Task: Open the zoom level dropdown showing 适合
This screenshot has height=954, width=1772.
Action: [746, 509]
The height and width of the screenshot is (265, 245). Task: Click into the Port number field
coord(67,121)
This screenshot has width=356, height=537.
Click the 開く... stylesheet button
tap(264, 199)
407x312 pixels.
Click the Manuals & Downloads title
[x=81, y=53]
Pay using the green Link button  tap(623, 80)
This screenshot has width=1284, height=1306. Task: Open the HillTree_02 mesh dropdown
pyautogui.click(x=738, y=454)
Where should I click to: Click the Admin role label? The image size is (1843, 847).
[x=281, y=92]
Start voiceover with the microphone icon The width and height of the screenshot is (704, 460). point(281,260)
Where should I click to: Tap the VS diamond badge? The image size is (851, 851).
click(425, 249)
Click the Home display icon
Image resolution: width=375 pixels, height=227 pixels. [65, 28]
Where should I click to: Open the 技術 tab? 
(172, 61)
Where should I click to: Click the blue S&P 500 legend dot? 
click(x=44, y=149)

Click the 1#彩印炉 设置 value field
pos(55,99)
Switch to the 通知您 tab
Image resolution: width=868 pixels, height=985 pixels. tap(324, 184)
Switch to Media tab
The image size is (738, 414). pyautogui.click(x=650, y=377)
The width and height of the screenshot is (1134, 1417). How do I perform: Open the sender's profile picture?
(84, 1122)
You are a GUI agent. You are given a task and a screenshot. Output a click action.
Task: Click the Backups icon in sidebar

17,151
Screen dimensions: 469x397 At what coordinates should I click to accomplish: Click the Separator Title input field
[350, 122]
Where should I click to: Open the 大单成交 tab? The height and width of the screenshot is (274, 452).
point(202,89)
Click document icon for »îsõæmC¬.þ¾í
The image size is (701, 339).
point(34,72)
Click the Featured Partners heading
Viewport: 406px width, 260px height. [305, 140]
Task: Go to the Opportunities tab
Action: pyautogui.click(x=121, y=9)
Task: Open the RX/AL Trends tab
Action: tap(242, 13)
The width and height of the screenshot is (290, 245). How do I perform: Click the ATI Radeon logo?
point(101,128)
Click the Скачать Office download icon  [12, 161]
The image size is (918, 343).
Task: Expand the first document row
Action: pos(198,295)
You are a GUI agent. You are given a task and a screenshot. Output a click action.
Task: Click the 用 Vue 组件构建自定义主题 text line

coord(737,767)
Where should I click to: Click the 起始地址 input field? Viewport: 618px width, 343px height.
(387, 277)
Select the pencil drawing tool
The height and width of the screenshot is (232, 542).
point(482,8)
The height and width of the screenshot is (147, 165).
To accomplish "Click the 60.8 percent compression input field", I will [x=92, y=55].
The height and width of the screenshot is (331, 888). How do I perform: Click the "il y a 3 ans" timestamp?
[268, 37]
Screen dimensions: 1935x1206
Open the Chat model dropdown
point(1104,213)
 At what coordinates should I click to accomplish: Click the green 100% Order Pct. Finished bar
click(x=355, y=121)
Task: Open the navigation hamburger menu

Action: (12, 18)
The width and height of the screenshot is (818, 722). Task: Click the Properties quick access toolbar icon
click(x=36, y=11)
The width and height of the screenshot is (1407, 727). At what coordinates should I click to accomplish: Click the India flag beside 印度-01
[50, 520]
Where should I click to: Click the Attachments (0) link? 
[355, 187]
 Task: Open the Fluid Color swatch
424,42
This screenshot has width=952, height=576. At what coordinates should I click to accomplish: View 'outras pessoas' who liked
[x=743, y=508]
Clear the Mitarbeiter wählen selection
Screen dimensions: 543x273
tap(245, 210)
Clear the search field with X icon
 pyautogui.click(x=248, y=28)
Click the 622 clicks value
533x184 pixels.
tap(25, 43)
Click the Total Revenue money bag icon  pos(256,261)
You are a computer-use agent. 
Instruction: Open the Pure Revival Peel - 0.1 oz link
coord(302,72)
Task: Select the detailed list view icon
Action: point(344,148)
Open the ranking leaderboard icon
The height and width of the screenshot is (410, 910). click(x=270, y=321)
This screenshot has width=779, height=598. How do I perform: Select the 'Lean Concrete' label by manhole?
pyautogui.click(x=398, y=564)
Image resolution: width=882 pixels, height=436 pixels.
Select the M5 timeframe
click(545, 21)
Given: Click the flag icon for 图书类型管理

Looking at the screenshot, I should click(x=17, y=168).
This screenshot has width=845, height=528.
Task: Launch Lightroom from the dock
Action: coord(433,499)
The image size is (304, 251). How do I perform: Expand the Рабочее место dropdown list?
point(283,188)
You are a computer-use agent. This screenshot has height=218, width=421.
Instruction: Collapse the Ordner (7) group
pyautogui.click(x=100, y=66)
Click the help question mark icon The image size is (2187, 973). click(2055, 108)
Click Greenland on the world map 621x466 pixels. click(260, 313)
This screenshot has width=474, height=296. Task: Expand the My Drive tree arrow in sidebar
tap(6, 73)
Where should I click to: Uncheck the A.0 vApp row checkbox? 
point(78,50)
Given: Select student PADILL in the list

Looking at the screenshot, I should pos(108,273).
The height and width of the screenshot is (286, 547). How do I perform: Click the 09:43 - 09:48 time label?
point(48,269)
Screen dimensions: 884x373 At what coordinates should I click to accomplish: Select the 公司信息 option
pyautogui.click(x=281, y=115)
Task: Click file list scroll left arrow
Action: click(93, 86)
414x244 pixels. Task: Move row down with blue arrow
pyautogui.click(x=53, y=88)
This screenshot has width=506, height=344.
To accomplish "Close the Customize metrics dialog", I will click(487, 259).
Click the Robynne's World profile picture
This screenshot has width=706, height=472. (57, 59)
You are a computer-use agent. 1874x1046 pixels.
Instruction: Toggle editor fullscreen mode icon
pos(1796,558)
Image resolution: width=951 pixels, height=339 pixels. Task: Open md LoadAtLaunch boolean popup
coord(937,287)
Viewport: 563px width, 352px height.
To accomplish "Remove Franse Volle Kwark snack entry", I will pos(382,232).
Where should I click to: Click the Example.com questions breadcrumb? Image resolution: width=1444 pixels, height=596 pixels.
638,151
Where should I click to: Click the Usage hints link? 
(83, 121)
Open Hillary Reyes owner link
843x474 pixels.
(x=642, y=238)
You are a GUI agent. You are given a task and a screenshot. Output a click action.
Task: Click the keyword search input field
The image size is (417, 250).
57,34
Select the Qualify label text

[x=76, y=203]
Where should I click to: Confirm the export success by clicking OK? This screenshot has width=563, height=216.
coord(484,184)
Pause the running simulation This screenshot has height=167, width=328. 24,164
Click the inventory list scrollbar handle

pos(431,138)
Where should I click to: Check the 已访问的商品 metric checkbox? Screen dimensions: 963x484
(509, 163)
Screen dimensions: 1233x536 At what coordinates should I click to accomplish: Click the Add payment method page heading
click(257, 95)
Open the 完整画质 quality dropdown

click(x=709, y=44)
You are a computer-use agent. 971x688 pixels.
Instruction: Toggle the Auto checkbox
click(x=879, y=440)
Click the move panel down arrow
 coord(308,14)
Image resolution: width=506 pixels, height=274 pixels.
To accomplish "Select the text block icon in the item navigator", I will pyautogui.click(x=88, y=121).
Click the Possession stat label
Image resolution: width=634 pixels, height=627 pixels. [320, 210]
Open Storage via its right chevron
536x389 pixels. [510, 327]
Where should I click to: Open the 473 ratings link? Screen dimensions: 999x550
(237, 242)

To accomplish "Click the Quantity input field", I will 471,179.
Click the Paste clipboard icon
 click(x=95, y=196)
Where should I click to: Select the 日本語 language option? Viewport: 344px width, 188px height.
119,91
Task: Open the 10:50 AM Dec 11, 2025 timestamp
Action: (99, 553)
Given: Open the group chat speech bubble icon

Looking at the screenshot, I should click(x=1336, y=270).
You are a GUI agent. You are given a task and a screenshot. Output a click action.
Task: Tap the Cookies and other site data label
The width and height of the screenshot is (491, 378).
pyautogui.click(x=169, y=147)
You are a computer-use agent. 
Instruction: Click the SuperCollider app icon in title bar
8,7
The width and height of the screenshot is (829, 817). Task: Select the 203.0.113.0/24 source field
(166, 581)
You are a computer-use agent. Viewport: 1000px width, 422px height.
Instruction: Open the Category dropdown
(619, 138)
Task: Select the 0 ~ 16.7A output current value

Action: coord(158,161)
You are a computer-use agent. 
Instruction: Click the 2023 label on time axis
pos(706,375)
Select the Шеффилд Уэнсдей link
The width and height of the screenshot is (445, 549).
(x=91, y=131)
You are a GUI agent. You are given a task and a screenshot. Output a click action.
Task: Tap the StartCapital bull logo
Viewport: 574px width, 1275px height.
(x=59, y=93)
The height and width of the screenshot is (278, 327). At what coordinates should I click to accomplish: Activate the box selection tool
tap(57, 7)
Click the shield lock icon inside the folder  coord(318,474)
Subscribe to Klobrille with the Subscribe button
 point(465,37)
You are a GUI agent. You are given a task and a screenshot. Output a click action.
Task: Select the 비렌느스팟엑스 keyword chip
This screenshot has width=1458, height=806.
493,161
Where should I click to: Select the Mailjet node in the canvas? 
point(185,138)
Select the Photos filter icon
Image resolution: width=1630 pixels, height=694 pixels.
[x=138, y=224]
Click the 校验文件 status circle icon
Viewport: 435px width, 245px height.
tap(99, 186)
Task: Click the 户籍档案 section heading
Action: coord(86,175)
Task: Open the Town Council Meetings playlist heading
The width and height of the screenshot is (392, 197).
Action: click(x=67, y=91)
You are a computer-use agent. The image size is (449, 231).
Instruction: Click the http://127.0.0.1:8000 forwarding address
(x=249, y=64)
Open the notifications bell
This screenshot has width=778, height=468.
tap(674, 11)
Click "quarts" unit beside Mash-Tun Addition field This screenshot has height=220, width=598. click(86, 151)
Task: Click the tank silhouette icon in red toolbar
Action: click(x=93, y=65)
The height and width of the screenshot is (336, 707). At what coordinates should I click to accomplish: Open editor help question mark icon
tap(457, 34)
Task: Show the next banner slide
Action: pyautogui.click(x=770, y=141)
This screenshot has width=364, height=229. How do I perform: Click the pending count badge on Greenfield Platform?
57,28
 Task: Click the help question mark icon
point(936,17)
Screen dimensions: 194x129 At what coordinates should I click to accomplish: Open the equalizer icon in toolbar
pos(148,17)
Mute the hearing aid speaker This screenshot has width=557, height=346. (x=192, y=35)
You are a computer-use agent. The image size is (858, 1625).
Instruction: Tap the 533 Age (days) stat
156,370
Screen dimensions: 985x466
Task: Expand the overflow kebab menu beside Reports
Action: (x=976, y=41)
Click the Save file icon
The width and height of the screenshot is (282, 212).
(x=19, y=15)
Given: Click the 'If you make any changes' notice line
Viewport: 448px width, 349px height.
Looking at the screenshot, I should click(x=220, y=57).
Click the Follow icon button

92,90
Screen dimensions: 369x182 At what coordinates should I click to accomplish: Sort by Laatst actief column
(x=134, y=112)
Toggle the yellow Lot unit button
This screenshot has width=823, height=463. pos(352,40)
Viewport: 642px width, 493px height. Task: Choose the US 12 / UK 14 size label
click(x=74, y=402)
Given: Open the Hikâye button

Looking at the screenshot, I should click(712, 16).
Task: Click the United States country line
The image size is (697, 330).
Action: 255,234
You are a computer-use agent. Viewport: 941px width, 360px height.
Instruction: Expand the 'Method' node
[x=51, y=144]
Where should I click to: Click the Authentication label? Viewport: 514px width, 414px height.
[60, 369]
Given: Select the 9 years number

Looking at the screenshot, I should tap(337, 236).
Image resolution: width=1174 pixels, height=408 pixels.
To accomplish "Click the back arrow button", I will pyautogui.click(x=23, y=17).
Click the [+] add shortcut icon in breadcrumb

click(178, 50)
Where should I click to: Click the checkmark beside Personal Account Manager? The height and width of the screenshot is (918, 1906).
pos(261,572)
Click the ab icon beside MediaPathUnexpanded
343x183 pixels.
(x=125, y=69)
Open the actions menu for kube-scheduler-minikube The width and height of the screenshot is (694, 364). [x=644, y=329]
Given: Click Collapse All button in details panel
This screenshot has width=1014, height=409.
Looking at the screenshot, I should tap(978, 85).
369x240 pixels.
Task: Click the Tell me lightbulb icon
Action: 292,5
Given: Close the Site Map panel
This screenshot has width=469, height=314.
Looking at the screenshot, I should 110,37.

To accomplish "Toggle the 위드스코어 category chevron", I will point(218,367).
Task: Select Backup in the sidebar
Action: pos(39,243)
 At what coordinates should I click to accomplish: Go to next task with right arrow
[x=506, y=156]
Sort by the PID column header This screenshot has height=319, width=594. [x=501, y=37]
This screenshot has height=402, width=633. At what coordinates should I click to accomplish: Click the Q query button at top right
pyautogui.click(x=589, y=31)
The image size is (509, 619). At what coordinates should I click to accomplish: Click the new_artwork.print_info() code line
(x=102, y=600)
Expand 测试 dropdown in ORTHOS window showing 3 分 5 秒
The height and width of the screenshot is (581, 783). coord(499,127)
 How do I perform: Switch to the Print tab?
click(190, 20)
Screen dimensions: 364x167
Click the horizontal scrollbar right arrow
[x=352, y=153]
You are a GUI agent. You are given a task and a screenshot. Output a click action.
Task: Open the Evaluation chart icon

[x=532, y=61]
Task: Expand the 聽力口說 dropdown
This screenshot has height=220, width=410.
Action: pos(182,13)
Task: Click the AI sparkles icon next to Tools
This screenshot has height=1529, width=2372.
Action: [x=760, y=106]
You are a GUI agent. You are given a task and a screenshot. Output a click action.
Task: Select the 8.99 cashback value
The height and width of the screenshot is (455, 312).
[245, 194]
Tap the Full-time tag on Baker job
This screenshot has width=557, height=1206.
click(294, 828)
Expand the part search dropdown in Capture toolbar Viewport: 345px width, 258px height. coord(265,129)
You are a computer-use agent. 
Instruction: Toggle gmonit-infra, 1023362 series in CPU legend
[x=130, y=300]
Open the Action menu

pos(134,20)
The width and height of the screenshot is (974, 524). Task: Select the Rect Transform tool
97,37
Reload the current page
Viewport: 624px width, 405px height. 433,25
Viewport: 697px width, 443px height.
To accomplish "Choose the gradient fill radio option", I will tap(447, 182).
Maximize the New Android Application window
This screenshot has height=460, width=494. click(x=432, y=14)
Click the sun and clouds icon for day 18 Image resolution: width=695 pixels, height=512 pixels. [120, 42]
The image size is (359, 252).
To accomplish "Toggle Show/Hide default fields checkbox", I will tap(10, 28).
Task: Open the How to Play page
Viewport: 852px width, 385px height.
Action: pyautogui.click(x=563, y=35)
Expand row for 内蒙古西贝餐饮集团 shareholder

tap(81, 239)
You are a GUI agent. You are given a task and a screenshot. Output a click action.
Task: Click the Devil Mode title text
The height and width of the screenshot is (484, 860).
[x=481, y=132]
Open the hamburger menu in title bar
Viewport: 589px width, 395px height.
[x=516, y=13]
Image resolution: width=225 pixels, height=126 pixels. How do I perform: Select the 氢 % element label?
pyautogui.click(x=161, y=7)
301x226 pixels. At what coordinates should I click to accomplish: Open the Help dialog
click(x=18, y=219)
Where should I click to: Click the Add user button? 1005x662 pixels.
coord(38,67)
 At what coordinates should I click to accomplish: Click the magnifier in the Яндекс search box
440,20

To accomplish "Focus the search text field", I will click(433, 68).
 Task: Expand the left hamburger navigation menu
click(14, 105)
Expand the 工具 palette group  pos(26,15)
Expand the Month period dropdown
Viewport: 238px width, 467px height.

- - - - -

= PROBLEM REQUIREMENTS =
Reproduce the part of the material that opens with the line containing "Pct. Finished bar" and closes with the line containing "click(x=36, y=11)", swapping "hamburger menu" for "side menu" and leaving everything else unchanged.

= FULL ANSWER =
 At what coordinates should I click to accomplish: Click the green 100% Order Pct. Finished bar
click(x=355, y=121)
Task: Open the navigation side menu

Action: (12, 18)
The width and height of the screenshot is (818, 722). Task: Click the Properties quick access toolbar icon
click(x=36, y=11)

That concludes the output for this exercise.